The ratings outlook for the provincial credit union centrals should remain stable despite shifting, and increasingly complex, liquidity profiles, says Dominion Bond Rating Service Ltd.

The rating agency says that the funding and liquidity profiles of the centrals may shift somewhat as a result of an anticipated greater use of wholesale markets. Also, DBRS believes the growth of the large credit unions will result in increasing complexity in the centrals’ liquidity and funding programs.

In a report issued Monday, DBRS states it believes funding growth with limited ability to access capital markets will be one of the overall system’s larger financial challenges in coming years, although one that will be adequately addressed. “While Canada’s credit unions do not face growth pressures from equity investors, because they are co-operatives, they must still continue to grow to maintain adequate market share and to continue to provide competitive products, services, and access to their members,” says Robert Long, a DBRS analyst and the study’s author.

DBRS expects wholesale funding to be a growing necessity as the trend of loan growth surpassing deposit growth will likely continue for the industry as a whole, albeit at a slower pace than in the recent past.

As a group, the credit union system has generated a reasonable level of growth, particularly in recent years as mortgage originations expanded, it notes. Historically, the credit unions have funded this growth with retail deposits.

“Canada’s credit unions are far from a homogenous group, with differing levels of market penetration, size, sophistication, asset-growth expectations, and deposit-gathering ability,” says Long. “Provincial credit union centrals have historically done a good job in re-allocating excess funding from the credit unions that have it to the ones that need it, although to the extent asset growth exceeds deposit growth for the system as a whole, wholesale funding is required. Wholesale funding at the individual credit union level is not practical except for a select few large credit unions; most wholesale funding activities are carried out at the provincial central level.”

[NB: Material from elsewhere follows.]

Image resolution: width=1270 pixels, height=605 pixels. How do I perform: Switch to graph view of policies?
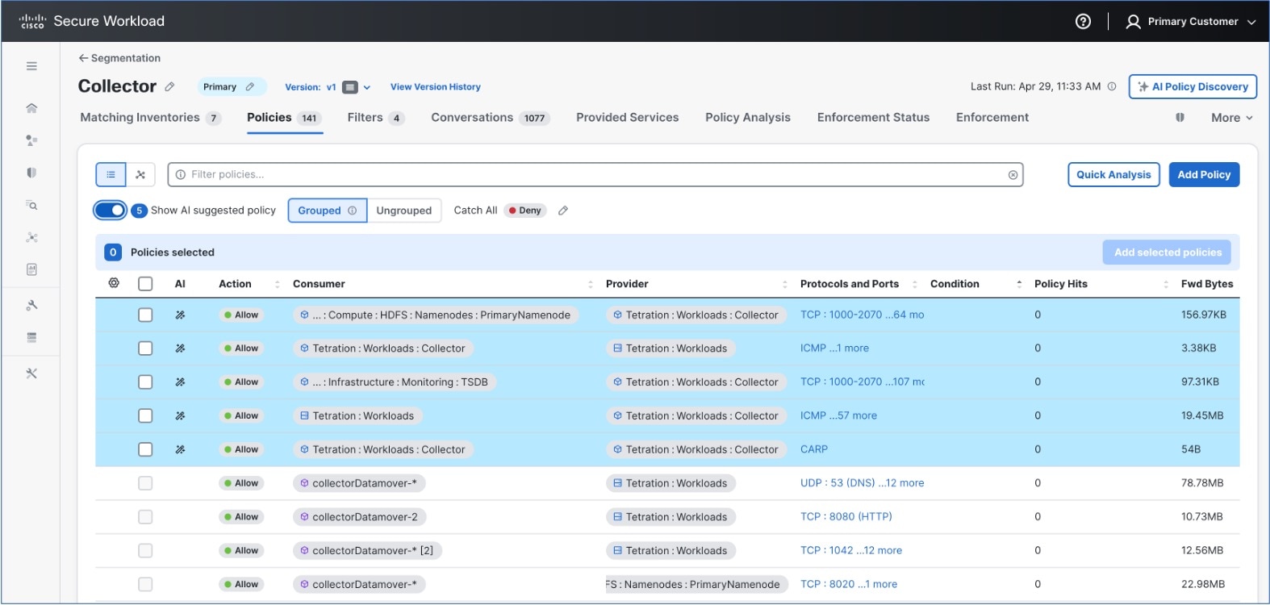140,174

While liquidity is under pressure, DBRS expects all the centrals it rates to continue to maintain adequate liquidity. “The rapid growth in some provinces in recent years has resulted in some reduction in liquidity measures, though the liquidity profiles of the provincial centrals continue to support comparatively high short-term ratings,” it says.

Finally, DBRS notes that asset growth has also resulted in moderately lessened capital ratios and other leverage measures, although all rated entities remain adequate. Despite some anticipated modest stress on the systems as a result of growth, DBRS expects leverage ratios to remain acceptable.

Capital funding at the credit union level is adequate, it says. Although a portion of equity growth has been accomplished through the issuance of investment shares, which DBRS views as lesser-quality capital. “Equity growth at the provincial central level is more of an allocation decision than the result of internal capital generation as most potential equity growth is usually returned to the system through patronage allocations or other distributions,” says Long.